24 October 2016
Aung San Suu Kyi speaks to media about Sunday's elections at her home in Yangon on Thursday. Photo: Reuters
Aung San Suu Kyi speaks to media about Sunday's elections at her home in Yangon on Thursday. Photo: Reuters

Myanmar’s Suu Kyi: I’ll be above president in new government

Myanmar opposition leader Aung San Suu Kyi said she would be “above the president” if her party wins a historic election on Nov. 8, defying a constitutional ban on becoming president herself.

Suu Kyi’s remarks could complicate her already fraught relations with Myanmar’s military, which drafted the 2008 constitution to preserve its power and effectively exclude her from leading the country, Reuters said.

Her National League for Democracy (NLD) is the frontrunner in the first general election since a semi-civilian government took power in 2011 after nearly 50 years of military dictatorship.

“If we win, and the NLD forms a government, I will be above the president. It’s a very simple message,” a relaxed and smiling Suu Kyi told reporters at her lakeside home in Yangon.

When asked if this arrangement violated the constitution, she replied: “No. The constitution says nothing about somebody being above the president.”

The constitution, however, states that the president “takes precedence over all other persons” in Myanmar.

Zaw Htay, a senior official at the President’s Office, told Reuters that Suu Kyi’s comments were, “against the constitutional provision”.

The constitution also reserves a quarter of all parliamentary seats for the military and bars presidential candidates with foreign spouses or children.

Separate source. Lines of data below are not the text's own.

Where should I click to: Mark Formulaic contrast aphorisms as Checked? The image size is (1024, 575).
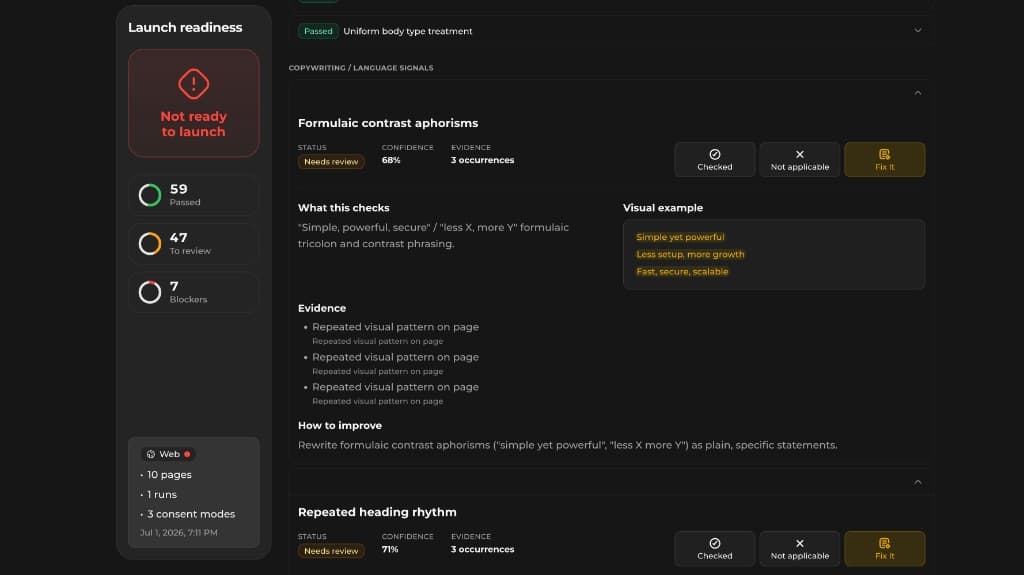coord(714,159)
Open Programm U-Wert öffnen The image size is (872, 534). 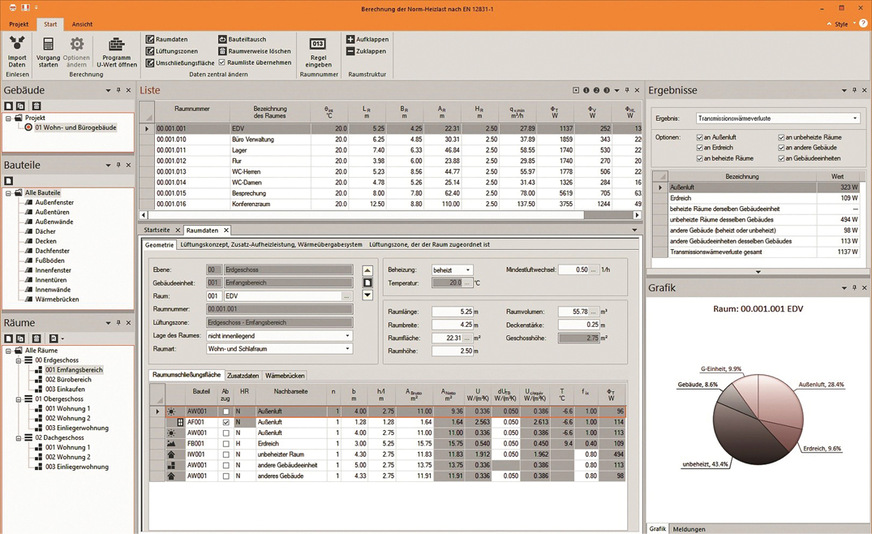click(117, 44)
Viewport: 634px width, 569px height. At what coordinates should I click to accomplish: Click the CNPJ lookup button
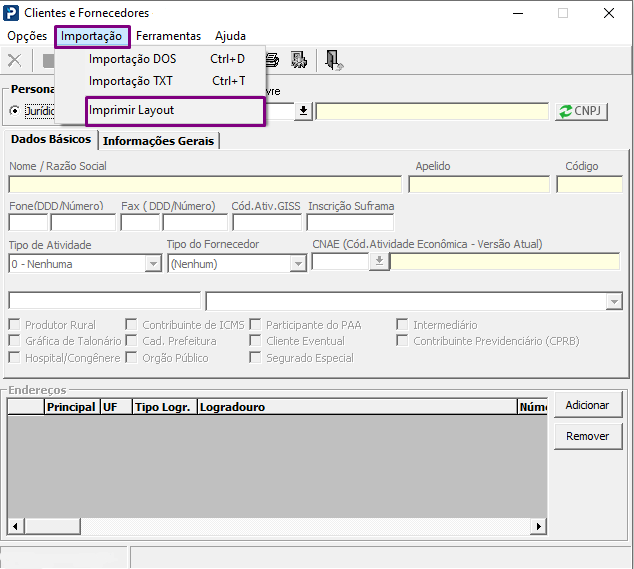click(582, 112)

Suu Kyi had two sons with a late British academic.

“While the constitution is far from perfect, and understandably perceived as a flawed document, it still serves as the basis for Myanmar’s current political system, including the elections this weekend,” said Nyantha Maw Lin, managing director at political consultancy Vriens & Partners in Yangon.

Suu Kyi said the NLD had already chosen someone who was prepared to act as president, but would not say who it was.

According to speculation in Myanmar’s media, likely candidates include the speaker of lower house, an aging NLD party patron and even Suu Kyi’s personal physician.

The United States declined specific comment on Suu Kyi’s remarks. It has welcomed reforms in Myanmar but expressed concerns about the existing constitution.

“There are many hypothetical scenarios, and we do not want to prejudge any outcomes,” State Department spokesman John Kirby said.

He stressed the importance of the election being as credible, transparent, and inclusive as possible.

Suu Kyi said reports of fraud, intimidation and irregularities in advance voting had marred what many people hope will be Myanmar’s first credible election since 1990, which the NLD won by a landslide.